━━━ SUPPLIED DATA ━━━

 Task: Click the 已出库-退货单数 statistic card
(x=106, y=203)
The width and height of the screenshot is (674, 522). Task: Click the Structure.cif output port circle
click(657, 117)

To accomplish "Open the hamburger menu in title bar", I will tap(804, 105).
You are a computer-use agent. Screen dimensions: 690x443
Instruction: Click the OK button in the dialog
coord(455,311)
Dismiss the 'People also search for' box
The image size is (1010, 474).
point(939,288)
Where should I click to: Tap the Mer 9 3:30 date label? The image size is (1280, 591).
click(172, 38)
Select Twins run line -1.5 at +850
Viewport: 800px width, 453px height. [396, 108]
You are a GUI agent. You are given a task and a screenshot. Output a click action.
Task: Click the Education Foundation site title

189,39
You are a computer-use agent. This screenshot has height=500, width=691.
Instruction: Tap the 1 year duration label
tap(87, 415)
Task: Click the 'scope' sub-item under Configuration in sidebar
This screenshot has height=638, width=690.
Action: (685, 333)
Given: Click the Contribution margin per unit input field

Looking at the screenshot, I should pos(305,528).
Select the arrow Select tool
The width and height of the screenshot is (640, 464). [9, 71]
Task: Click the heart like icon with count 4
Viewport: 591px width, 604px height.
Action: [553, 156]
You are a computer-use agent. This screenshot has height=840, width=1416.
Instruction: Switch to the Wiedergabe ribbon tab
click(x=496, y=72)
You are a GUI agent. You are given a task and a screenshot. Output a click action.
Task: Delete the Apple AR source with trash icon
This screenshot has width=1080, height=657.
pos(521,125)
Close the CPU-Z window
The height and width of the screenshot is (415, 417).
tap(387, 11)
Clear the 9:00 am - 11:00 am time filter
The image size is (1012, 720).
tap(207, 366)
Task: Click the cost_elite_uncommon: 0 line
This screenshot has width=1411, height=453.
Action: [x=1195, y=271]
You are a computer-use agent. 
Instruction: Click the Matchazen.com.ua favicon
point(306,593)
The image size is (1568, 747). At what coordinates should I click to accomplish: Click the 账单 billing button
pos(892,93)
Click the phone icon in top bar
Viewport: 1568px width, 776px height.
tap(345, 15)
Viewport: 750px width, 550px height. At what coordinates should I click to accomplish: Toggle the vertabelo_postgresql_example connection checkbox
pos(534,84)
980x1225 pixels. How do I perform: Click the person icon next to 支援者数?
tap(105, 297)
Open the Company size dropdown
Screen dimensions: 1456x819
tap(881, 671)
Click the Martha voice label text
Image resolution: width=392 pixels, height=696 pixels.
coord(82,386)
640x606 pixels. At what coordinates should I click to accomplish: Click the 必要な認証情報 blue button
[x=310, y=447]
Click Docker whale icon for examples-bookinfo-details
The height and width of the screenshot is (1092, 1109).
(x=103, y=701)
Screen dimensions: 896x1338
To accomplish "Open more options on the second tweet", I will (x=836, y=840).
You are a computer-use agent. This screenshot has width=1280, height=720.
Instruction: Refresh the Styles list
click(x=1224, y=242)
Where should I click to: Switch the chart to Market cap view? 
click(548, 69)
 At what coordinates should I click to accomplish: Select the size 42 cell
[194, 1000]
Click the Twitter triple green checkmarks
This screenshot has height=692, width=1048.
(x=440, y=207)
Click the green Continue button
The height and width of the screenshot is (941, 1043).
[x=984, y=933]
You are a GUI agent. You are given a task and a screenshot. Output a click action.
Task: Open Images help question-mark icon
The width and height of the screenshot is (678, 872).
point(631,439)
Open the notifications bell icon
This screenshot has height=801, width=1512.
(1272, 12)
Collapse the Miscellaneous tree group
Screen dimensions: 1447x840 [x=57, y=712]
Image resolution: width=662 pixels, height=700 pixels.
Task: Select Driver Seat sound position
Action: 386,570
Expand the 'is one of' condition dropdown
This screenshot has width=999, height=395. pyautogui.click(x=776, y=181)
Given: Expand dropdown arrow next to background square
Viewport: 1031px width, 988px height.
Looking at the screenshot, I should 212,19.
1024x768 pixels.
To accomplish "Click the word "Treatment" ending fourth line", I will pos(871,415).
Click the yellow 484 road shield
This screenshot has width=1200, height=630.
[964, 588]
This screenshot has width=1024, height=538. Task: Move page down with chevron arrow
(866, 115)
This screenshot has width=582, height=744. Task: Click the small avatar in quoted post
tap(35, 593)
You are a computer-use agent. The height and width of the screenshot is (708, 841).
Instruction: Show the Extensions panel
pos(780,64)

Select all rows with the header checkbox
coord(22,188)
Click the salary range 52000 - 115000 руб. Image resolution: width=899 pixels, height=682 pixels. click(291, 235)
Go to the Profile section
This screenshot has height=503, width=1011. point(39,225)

━━━

● WHAT IS NEEDED
Could you find each line in the entries that contains the string "computer" and copy it?

● EXERCISE RESPONSE
You are a computer-use agent. Screen dimensions: 690x443
You are a computer-use agent. This screenshot has height=500, width=691.
You are a computer-use agent. This screenshot has height=840, width=1416.
You are a computer-use agent. 
You are a computer-use agent. This screenshot has width=1280, height=720.
You are a computer-use agent. The height and width of the screenshot is (708, 841).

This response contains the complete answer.